Le Grand Est est aussi connu pour ses stations thermales, très souvent implantées sur d’anciens thermes romains. Elles constituent des enclaves urbaines ayant modifié au fil du siècle le paysage selon des impératifs liés à l’exploitation de l’eau. Des villes, où la stratification du temps se manifeste par un surprenant enchevêtrement de styles architecturaux. Elles nous tendent un autre miroir lié à la présence de l’eau pure aux vertus thérapeutiques prouvées, dans lequel se reflètent grandeur et splendeur déchues, sédiments d’une économie fluctuante au fil des siècles.

Ma première rencontre avec le Grand Est s’est déroulée en 2019 lors de la canicule qui a paralysé la fin du mois de juillet et le début d’août. Pendant ce voyage extra-ordinaire dans des conditions difficiles, j’ai traversé une région écrasée par la chaleur, aux cours d’eau en souffrance. Des territoires de toute beauté, plongés dans une torpeur mélancolique, avec des villages vides d’habitants et des commerces fermés. Cette expérience s’est poursuivie en 2020, année marquée par une autre forme de silence et d’immobilité suite à la pandémie de la Covid-19 et aux confinements successifs.

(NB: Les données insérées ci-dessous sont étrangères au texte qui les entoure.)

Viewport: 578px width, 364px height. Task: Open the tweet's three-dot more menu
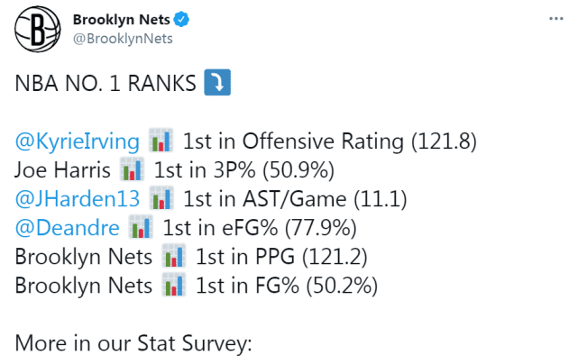pyautogui.click(x=555, y=20)
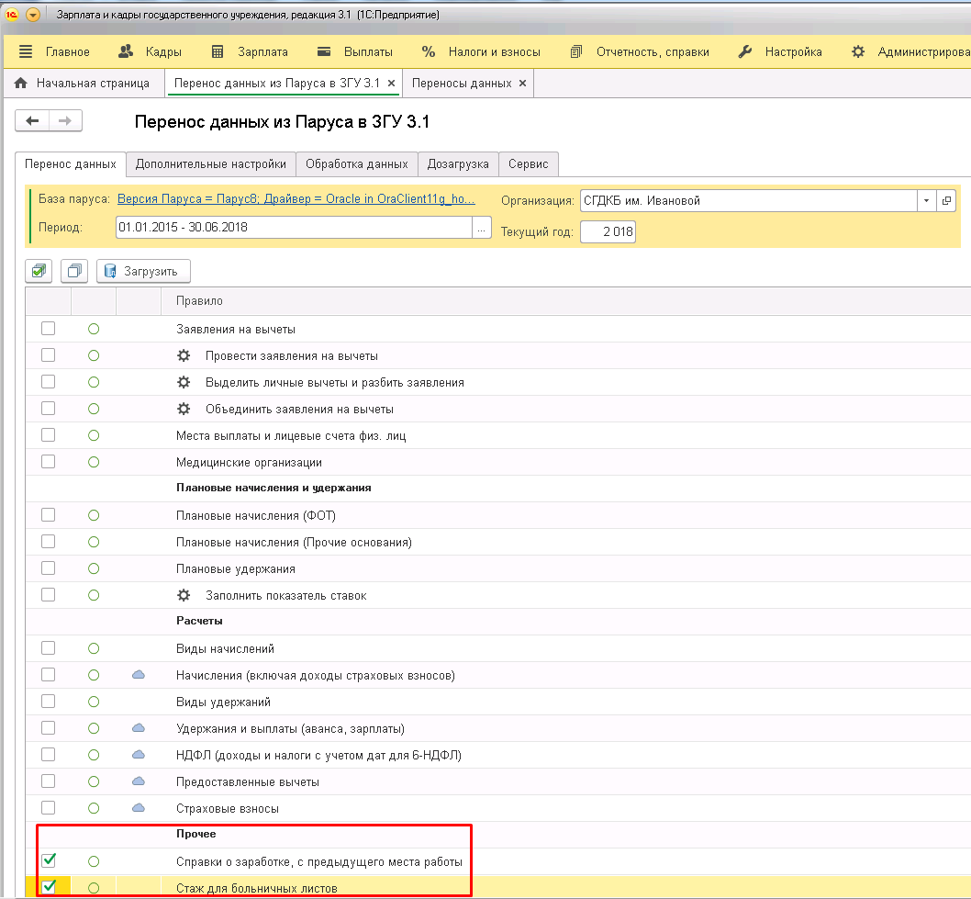971x899 pixels.
Task: Click the check-all rules icon
Action: click(x=39, y=271)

Lors de ce premier séjour s’est tissée la trame de mon projet Le Grand Est dans le miroir des sources centré sur la question de l’eau. Aborder sous deux approches différentes, mais complémentaires, l’eau visible et invisible et sa manifestation au cœur du paysage. Cours d’eau majeurs – présences aquatiques visibles – et villes thermales – constellations urbaines à partir de sources invisibles. Deux reflets différents dans le miroir tendu par l’eau.

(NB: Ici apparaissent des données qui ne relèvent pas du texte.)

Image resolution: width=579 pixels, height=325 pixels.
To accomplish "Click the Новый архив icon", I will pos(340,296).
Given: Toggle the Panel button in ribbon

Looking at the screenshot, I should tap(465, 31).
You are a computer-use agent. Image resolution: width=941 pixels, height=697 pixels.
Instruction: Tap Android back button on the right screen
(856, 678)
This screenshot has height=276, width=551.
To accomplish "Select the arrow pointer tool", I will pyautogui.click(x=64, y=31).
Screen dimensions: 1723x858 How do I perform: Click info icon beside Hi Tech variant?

L’un des quatre éléments avec le feu, l’air et la terre, l’eau n’est pas seulement, simplement, la vie, indispensable aux êtres vivants, mais elle est aussi créatrice puissante de paysages, ayant façonné pendant des millénaires, par la force du flux, la morphologie et l’identité d’une région. Canalisée, détournée, barrée, rectifiée, exploitée, elle est indispensable au développement ou maintien d’industries avides d’eau, au transport de marchandises, à l’irrigation agricole et la production d’électricité.
Cette richesse précieuse, pourtant, s’avère de plus en plus fragile dans le contexte d’un réchauffement climatique que plus personne n’ose remettre en question. Le déficit pluviométrique persistant, nappes phréatiques non réalimentées, sécheresses à répétition, restrictions d’eau fréquentes, menacent à long terme de bouleverser profondément notre relation à cet élément.

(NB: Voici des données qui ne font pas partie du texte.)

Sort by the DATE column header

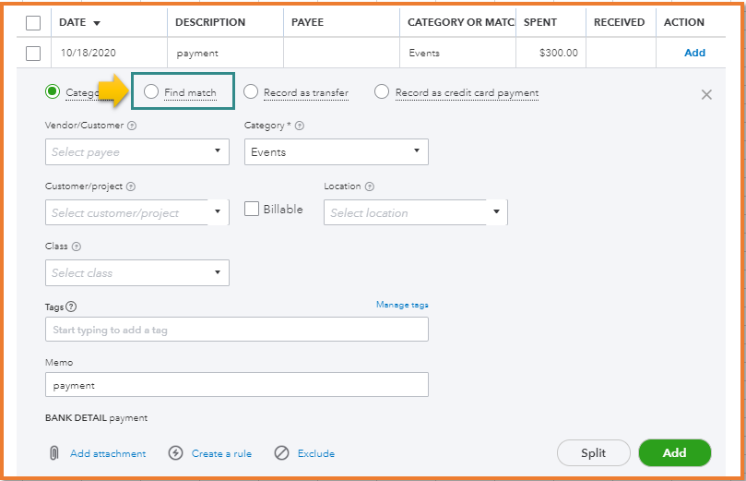79,22
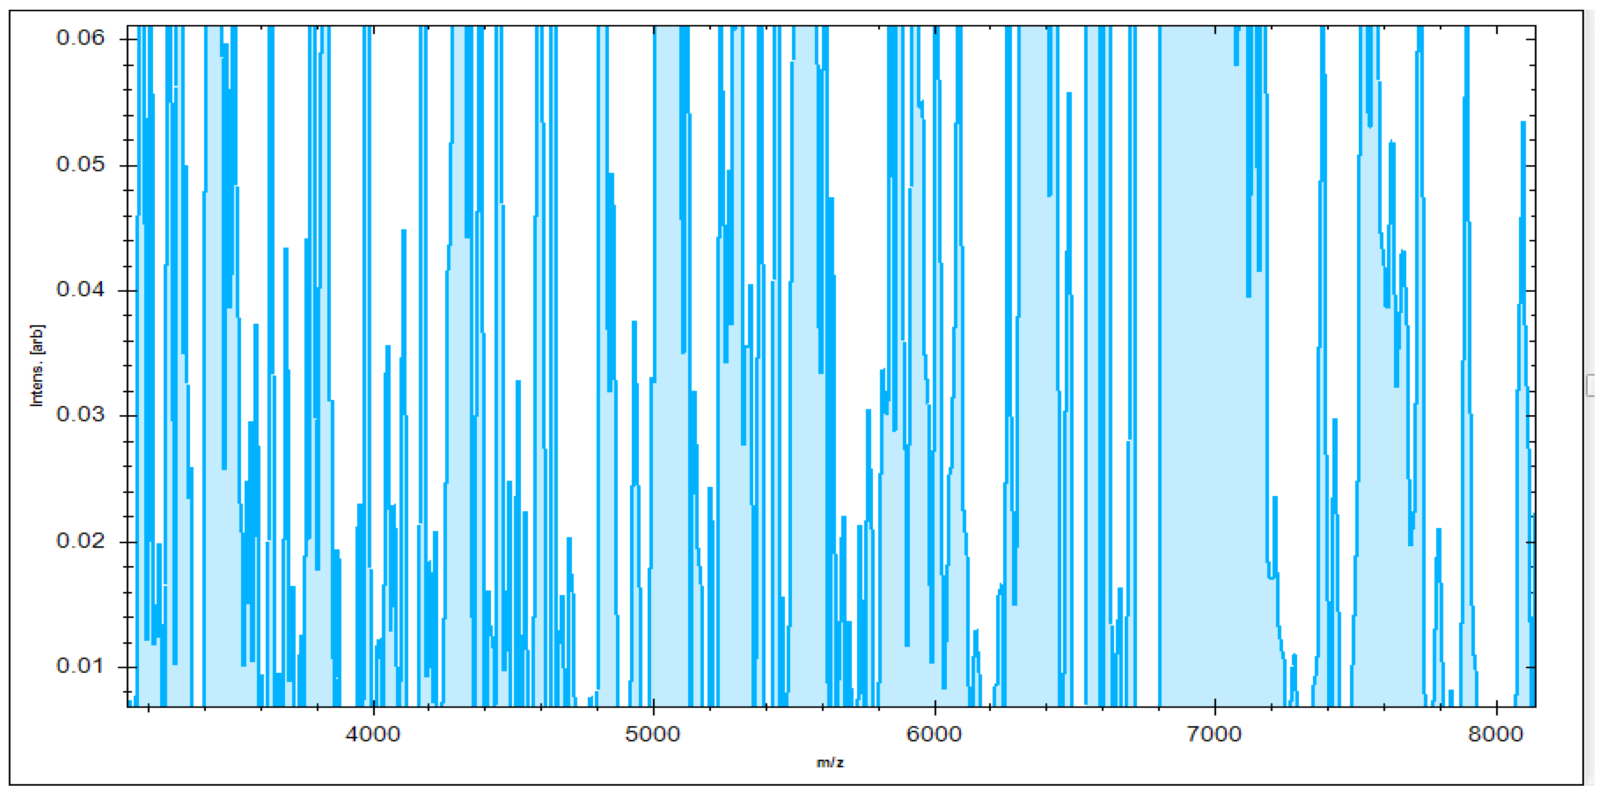Click the Intens. [arb] y-axis title
Image resolution: width=1605 pixels, height=803 pixels.
37,366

Mais derrière cette réalité préoccupante persiste en toile de fond une mythologie puissante autour de l’eau comme source de vie et d’énergie qui a inspiré les arts au cours des siècles. De la fontaine de Jouvence, aussi appelée fontaine de Vie ou fontaine d’Immortalité évoquant les notions de purification et de régénération, aux Naïades, nymphes des sources, des fontaines et des lacs dans la mythologie grecque, jusqu’à la peinture, la poésie et la musique. Ainsi, dans cette magnifique peinture du Caravage (vers 1597- 1599), Narcisse découvre le reflet de son visage dans un miroir d’eau et en tombe éperdument amoureux. Jusqu’à s’y perdre. Cette peinture fut le point de départ de mon projet qui a pris la forme d’un voyage sensible et silencieux qui évoque plus qu’il ne montre.

L’eau finalement se révèle le miroir de l’homme. Elle nous renvoie à nos actes et leurs conséquences, nous oblige à gérer ce trésor avec intelligence et modération. Au cœur de ce château d’eau du Grand Est, mon projet Le Grand Est dans le miroir des sources s’est alors imposé avec évidence. Il s’enracine dans ce face à face, ce reflet trouble et parfois trompeur, qui nous appelle à ne pas suivre le chant des sirènes.